For instance, the five Spanish- and Portuguese-speaking cities that he studied all scored much higher than average on the intervention scale, and the top two were Rio de Janeiro and San Jose, Costa Rica. He consulted with Latin America experts and learned of the Spanish word “simpatico,” a highly valued social quality that means, in part, a willingness to help others. The easiest way to show it? Public displays of assistance.
Cities with weaker economies also tended to exhibit more instances of kindness toward strangers, leading Levine to conclude that places where “social obligations take priority over individual achievement tend to be less economically productive.”
The more productive the less “simpatico”–not a surprise, really, is it?
Here is part of the problem. Some minds (many, too many, most?) argue about freedom “in the aggregate.” Robin’s piece opens with Henry Ford’s feudal-industrial megalomaniacal “brilliance.”
IN HIS NEVER-ENDING quest for control of the workplace, Henry Ford confronted many foes, but none as wily or rebellious as the human digestive tract. Hoping to tame what he called the body’s ”disassembly line,” Ford wheeled lunch wagons into his auto plant in Highland Park, Mich., and forced workers to wolf down a 10-minute sandwich on the job. So industrialized was ingestion at the plant that workers growled about their ”Ford stomach.”

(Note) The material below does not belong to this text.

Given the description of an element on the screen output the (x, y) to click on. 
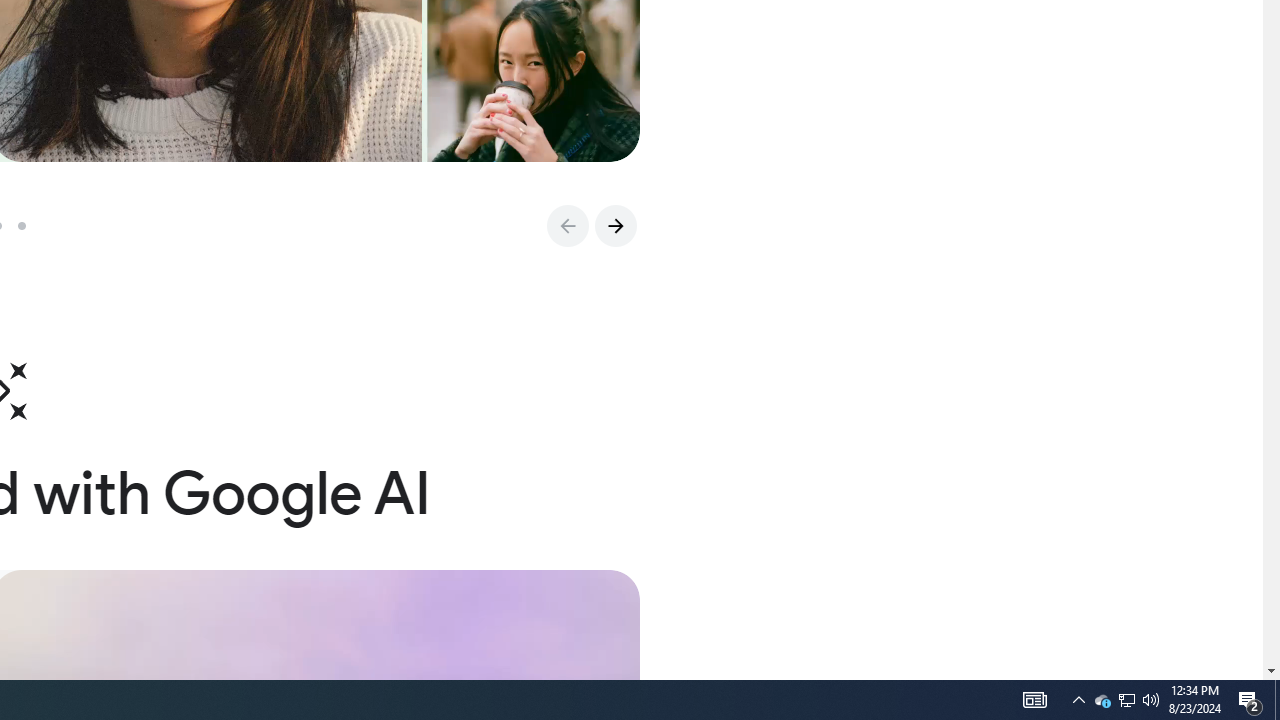
Go to Next Slide (615, 225)
Go to slide 3 (29, 225)
Go to Previous Slide (567, 225)
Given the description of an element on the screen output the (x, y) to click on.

And this is the kind of comment it elicits:
Given what you’ve previously said about the nature of freedom it isn’t clear to me that what Ford did represents an encroachment upon freedom even by your own standards. Presumably you’ve got to somehow quantify the aggregate increase in freedom offered by placing the car within reach of the common man, something owing to the practices decried in your piece, and then set that against the aggregate loss of freedom in having workers only be allowed things like 10 minute lunch breaks (what is the allowance for lunch breaks that would exist in a truly free society I wonder. 3 hours? 12 hours?).
Is this a utilitarian econometrics of freedom?
The car as representative of a factor of “aggregate freedom” must be measured and set against factory feudalism. But the “freedom” offered by the automobile is at best an equivocal effect and at worst one of the primary causes of our modern slavery to this detached and uncaring way of life.
It is the absolute lack of sympathy, lack of shared human realities, that makes a comment as ridiculous as this even a possible thought in someone’s warped brain.
*It’s interesting that George Lakoff, in his book about how Republicans have masterfully “framed” every political issue to resonate with a prescribed “core value” (“Don’t Think of an Elephant!”), discusses a line in a Bush II speech where Bush says America doesn’t need to get a “permission slip” from the UN to act unilaterally. The use of this term frames international multilateral agreements as a weakness akin to having to ask for a bathroom break.